IDs need to create experiences where learners won’t aim for the expedited path
What we want
- Read text to satisfy a need
- Active involvement in meaningful tasks (task-oriented, not content oriented)
What we need
- Don’t rely on default navigation
- Tasks require attention
- Guesses is unproductive
- Failure leads to a dead end rather than default completion
Question about kinesthetic/tactile learners
Answer: He’s being careful to not totally discount learning styles, but to say we’re not in specific boxes that way. “Auditory” learners still can learn visually. Think about learning through multiple channels, but not focus on specific learning styles
Question on overused Flash features
Answer: Superficial animation, stuff that is visually appealing but meaningless instructionally
Not all interactivity is instructional. The clicky clicky bling bling concept, although he’s not using those words
Content is important, but only as far as people will use that content to do something.
Six Rules to Create Motivation
These can be used even without the full CCAF model.
- Just say less
- Formal objectives (we need objectives, but we don’t need to tell learners the full formal objectives)
- Technical requirements/compliance documents, especially at the beginning of e-learning. Put it at the end if it has to be there. Make content-heavy resources available, but only when users choose
- Things that matter only to the SME
- Not just making it harder, but something that makes you think
- “Achievable challenges with appropriate risks”
- Withhold information until learner asks for it
- Ambiguity isn’t always bad
- Goes contrary to what we usually think about immediate feedback
- Give time to think and correct yourself
- Include an “I’m ready” button
- Increases memory (I wonder if there’s research support for this about moving things to long term memory)

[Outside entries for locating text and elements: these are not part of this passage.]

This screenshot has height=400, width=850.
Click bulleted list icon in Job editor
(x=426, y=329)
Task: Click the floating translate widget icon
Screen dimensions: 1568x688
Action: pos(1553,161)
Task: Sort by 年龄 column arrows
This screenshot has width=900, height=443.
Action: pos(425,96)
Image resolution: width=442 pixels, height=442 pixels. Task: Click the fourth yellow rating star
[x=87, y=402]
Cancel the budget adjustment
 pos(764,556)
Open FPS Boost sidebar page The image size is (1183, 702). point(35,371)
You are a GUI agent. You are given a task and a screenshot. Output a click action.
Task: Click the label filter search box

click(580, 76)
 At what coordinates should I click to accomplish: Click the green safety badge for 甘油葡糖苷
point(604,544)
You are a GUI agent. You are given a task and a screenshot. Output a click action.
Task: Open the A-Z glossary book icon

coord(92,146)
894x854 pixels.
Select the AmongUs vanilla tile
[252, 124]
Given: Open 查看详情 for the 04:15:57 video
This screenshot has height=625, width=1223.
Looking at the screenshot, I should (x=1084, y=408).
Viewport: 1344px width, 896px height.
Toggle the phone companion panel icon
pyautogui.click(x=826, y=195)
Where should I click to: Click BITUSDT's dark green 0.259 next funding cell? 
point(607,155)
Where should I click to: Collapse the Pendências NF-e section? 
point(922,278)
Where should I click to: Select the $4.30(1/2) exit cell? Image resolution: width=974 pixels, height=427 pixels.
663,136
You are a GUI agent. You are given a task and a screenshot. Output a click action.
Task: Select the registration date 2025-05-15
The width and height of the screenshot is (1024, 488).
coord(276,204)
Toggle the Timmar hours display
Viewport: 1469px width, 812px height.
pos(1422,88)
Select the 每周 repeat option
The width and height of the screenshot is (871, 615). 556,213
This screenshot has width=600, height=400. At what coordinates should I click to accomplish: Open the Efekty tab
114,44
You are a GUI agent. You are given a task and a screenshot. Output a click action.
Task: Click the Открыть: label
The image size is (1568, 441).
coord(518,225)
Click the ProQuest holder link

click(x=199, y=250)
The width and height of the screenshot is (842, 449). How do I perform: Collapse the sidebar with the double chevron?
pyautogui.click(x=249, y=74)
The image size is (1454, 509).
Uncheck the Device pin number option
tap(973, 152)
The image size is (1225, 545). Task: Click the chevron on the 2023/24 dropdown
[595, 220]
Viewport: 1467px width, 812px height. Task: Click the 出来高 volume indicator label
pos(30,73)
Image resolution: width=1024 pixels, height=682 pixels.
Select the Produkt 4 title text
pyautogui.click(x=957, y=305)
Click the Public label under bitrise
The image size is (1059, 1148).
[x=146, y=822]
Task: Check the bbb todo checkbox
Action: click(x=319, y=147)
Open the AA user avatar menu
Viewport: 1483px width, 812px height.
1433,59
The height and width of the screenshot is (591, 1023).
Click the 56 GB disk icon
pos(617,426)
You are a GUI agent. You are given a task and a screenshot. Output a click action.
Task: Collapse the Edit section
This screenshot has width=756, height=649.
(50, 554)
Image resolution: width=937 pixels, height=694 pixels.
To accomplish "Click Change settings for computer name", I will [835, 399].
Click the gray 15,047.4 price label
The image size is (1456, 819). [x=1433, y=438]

- Wait until they are engaged and interacting to put content
- Consequences for actions
- Naturally chunks content based on actions
- Interest is high after you make a wrong choice; you want to know where you went wrong
- Challenges grow as skills develop
- Expand content & functionality as levels grow
- Vary how much help is provided
- Prevents “learner as victim”
- Give learners responsibility
- Places you could give choices: pace, sequence, review, construct answers, seek help, choose when to be tested
Question: How do you convince people that interactions aren’t a waste of time?
Answer: You may have to do some work to “sell” the course and convince people
Question: What if you really need lots of text?
Answer: Make a nice resource web page and give them a reason why they should read it. Don’t make it e-learning.
Question: Better to read on-screen text or not
Answer: Literally reading every word on the screen is the worst. Narration can do a good job for emotional content, but highly technical content may be better without narration. Text is easier to read and review. The more complex, the less useful narration.